Over the past four years, every one of my son’s teachers tried to coerce me to give my son Ritalin. I stubbornly refused, knowing instinctively that it was a matter of foreign environment, not understanding the language, and all of the mental and emotional adjustments that come with moving to a foreign country, that were at the root of his inability to sit still and pay attention in class.
The questions that kept me from giving in were: “What will happen to him when he goes off the Ritalin? How will he be able to stay on the same level of functioning? What if he develops a mental crutch, believing that he can only do well in school if he takes the Ritalin? What if he gets a depression from this drug?”
No one could answer my questions. Finally, by the end of last year, I caved in to the principal’s pressure and agreed to do a psycho-didactic evaluation, which would clarify the problem for me.
We did the evaluation, and I honestly can’t remember a thing the psychologist said, other than – you guessed it – “He needs Ritalin.” He painted such a picture that I was overcome with guilt for having refused it for so many years.
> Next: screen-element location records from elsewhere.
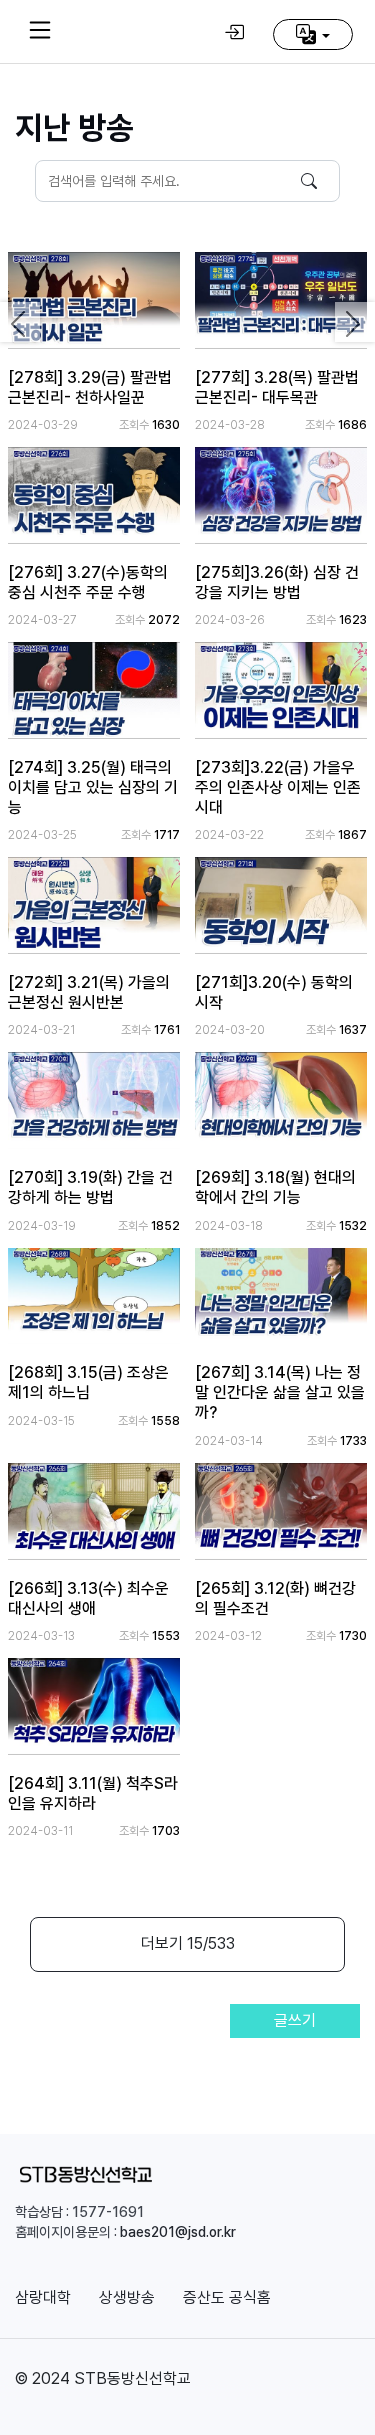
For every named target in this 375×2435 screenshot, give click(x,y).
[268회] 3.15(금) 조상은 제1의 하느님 (88, 1382)
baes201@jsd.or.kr (178, 2232)
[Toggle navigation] (40, 30)
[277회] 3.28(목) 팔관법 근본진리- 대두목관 (277, 387)
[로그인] (234, 32)
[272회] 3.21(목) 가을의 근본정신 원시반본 (89, 992)
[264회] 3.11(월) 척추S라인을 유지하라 (93, 1793)
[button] (313, 34)
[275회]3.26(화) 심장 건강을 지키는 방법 (277, 582)
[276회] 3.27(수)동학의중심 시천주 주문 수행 (88, 582)
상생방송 (127, 2297)
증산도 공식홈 (227, 2297)
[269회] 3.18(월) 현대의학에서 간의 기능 (275, 1187)
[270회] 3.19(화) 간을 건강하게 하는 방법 (90, 1187)
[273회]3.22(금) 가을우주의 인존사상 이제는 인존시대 (278, 787)
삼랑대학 (43, 2297)
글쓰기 (295, 2020)
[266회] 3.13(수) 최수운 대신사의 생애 (88, 1598)
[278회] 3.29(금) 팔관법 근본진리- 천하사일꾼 (90, 387)
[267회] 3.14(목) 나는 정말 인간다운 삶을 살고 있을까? (280, 1392)
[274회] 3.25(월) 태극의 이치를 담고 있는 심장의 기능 (93, 787)
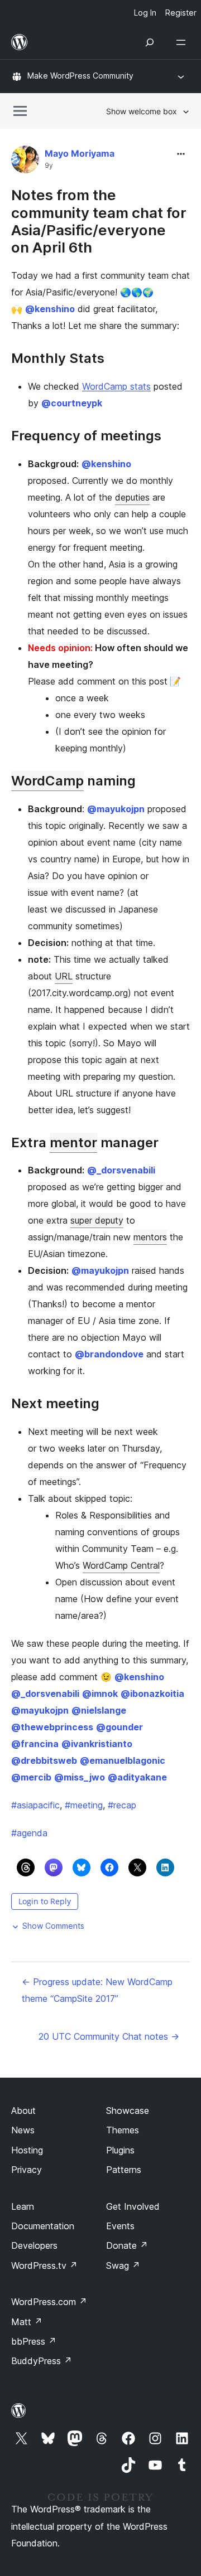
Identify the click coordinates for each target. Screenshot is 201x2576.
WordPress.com (49, 2301)
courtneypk (71, 403)
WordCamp (47, 781)
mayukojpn (116, 808)
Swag (123, 2265)
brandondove (109, 1354)
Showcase (127, 2110)
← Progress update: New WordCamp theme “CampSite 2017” (97, 1990)
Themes (122, 2130)
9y (49, 165)
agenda (29, 1832)
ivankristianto (96, 1743)
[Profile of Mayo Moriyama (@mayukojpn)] (25, 161)
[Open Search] (149, 42)
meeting (84, 1805)
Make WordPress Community (80, 75)
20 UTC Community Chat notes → (109, 2036)
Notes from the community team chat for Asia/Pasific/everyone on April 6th (98, 221)
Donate (127, 2245)
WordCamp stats (116, 386)
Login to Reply (44, 1901)
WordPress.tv (44, 2265)
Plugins (120, 2150)
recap (122, 1805)
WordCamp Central (121, 1565)
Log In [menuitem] (145, 12)
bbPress (33, 2341)
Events (120, 2225)
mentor (73, 1142)
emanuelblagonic (122, 1760)
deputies (132, 497)
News (23, 2130)
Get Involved (133, 2206)
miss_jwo (79, 1777)
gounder (119, 1727)
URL (64, 976)
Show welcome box (141, 111)
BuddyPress (41, 2360)
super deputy (96, 1220)
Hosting (27, 2150)
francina (35, 1743)
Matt (26, 2321)
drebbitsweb (44, 1760)
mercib (31, 1777)
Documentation (42, 2225)
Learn (22, 2206)
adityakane (137, 1777)
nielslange (98, 1710)
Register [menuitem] (181, 12)
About (23, 2110)
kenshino (50, 308)
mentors (150, 1237)
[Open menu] (183, 42)
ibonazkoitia (152, 1693)
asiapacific (35, 1805)
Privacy (26, 2169)
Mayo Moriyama (79, 153)
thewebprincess (52, 1727)
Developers (34, 2245)
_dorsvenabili (121, 1170)
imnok (100, 1693)
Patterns (123, 2169)
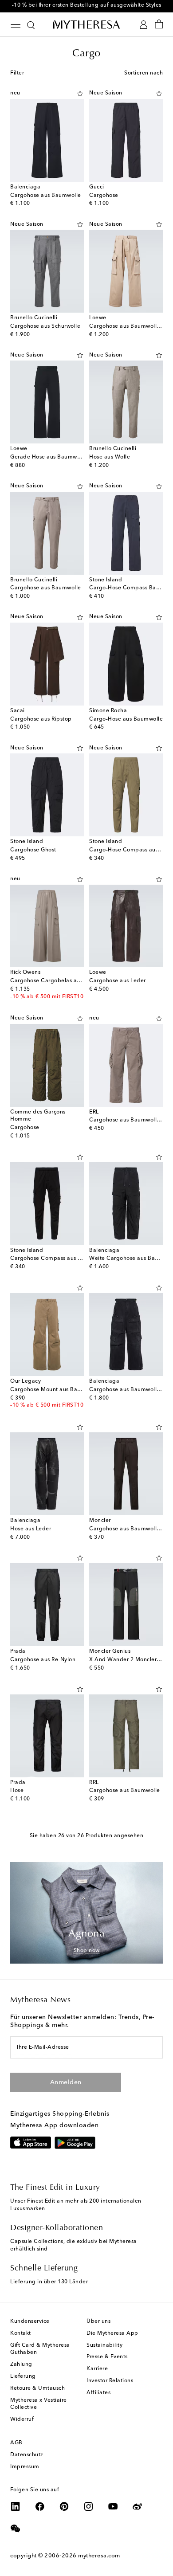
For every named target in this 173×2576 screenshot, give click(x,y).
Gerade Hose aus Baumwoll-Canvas (57, 457)
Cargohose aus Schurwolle (45, 326)
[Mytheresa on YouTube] (113, 2506)
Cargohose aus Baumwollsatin (129, 326)
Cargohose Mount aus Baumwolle (55, 1389)
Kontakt (20, 2333)
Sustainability (104, 2345)
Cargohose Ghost (33, 850)
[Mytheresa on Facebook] (40, 2506)
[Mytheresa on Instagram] (88, 2506)
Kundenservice (30, 2321)
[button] (80, 93)
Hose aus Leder (30, 1529)
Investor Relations (109, 2381)
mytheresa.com (99, 2556)
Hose (17, 1790)
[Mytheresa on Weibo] (137, 2506)
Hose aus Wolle (109, 457)
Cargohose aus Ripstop (41, 719)
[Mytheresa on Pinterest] (64, 2506)
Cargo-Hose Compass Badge (128, 588)
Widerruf (22, 2419)
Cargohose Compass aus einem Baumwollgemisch (77, 1258)
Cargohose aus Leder (117, 981)
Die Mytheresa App (112, 2333)
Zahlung (21, 2364)
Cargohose (103, 195)
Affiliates (98, 2393)
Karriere (97, 2369)
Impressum (24, 2467)
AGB (16, 2443)
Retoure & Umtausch (37, 2388)
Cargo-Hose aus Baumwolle (126, 719)
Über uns (98, 2321)
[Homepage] (86, 24)
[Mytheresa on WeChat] (15, 2528)
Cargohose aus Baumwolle (45, 195)
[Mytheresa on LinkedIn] (15, 2506)
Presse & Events (107, 2357)
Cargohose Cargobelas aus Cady (54, 981)
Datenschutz (26, 2455)
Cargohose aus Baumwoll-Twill (129, 1389)
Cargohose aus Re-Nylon (42, 1659)
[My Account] (143, 24)
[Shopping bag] (159, 24)
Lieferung (23, 2376)
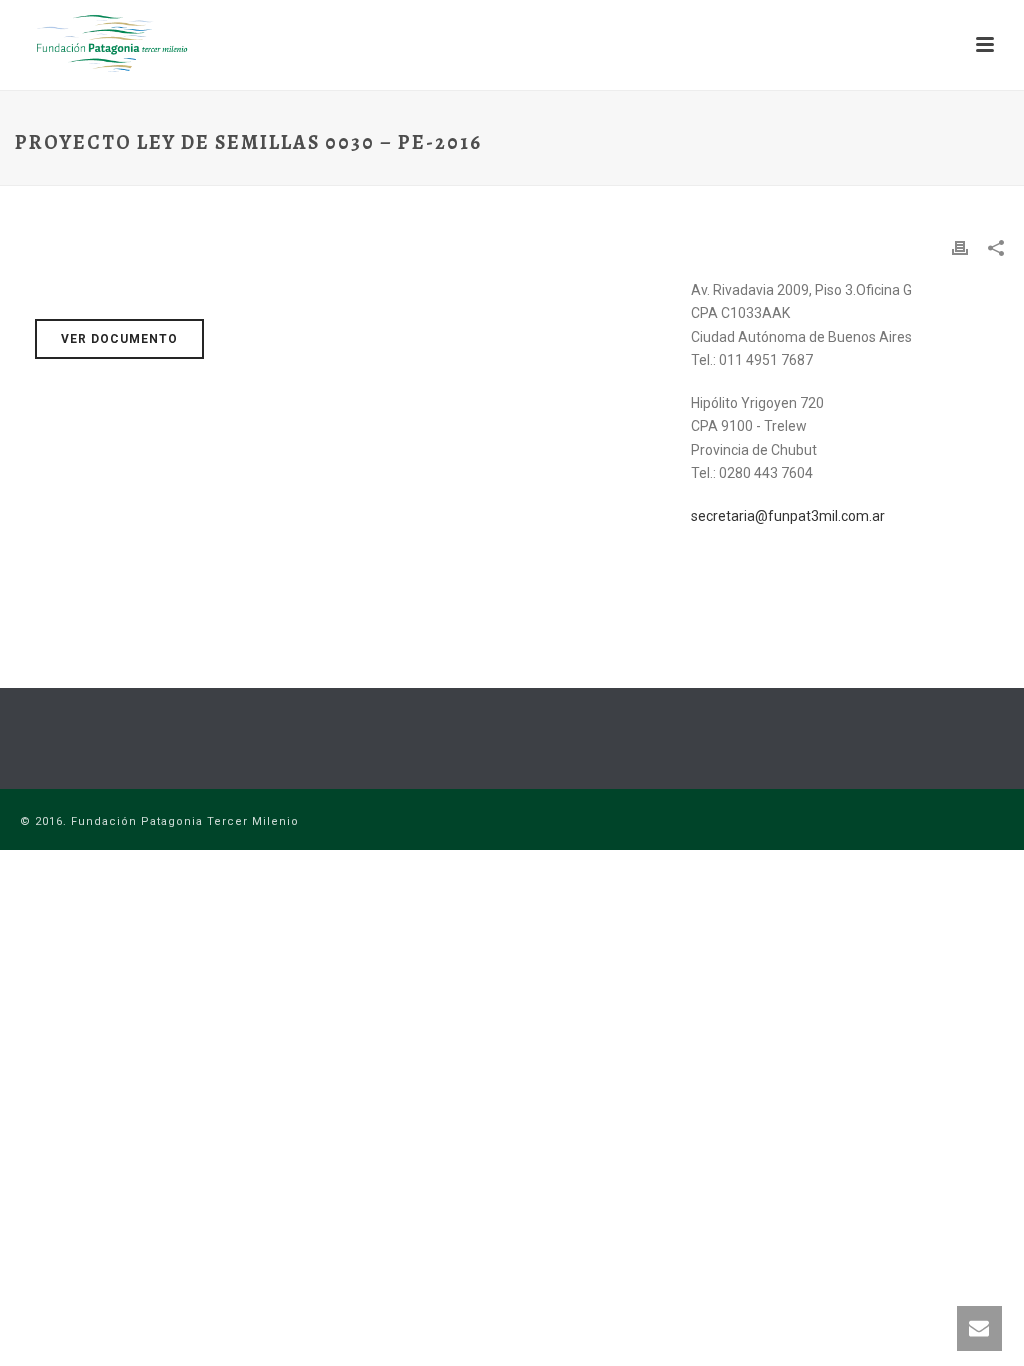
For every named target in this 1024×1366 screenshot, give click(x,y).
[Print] (960, 247)
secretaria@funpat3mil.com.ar (788, 516)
When I understood that my son was really suffering in school, I realized I had no choice but to start him on this drug.
The results were immediate, but it didn’t fix everything. For several months I gave him the Ritalin, and dealt with several side effects, such as lack of appetite and difficulty falling asleep. Not a good combination, in my opinion.
One thing led to another, and by a crazy incidence of Divine intervention, we suddenly found ourselves in yet another school. Immediately I realized that this school had a very challenging curriculum, and I wondered if my kids would be able to keep up.
Within a few months, after keeping close tabs on my son’s progress, I decided to stop the Ritalin. I encouraged my son and told him that he didn’t need it; that he could do just fine on his own. It took a few starts and stops, but when I saw that the teacher didn’t give me a substantially different report, I decided to stop it altogether. Amazingly, my son has been performing on the same level as he was previously.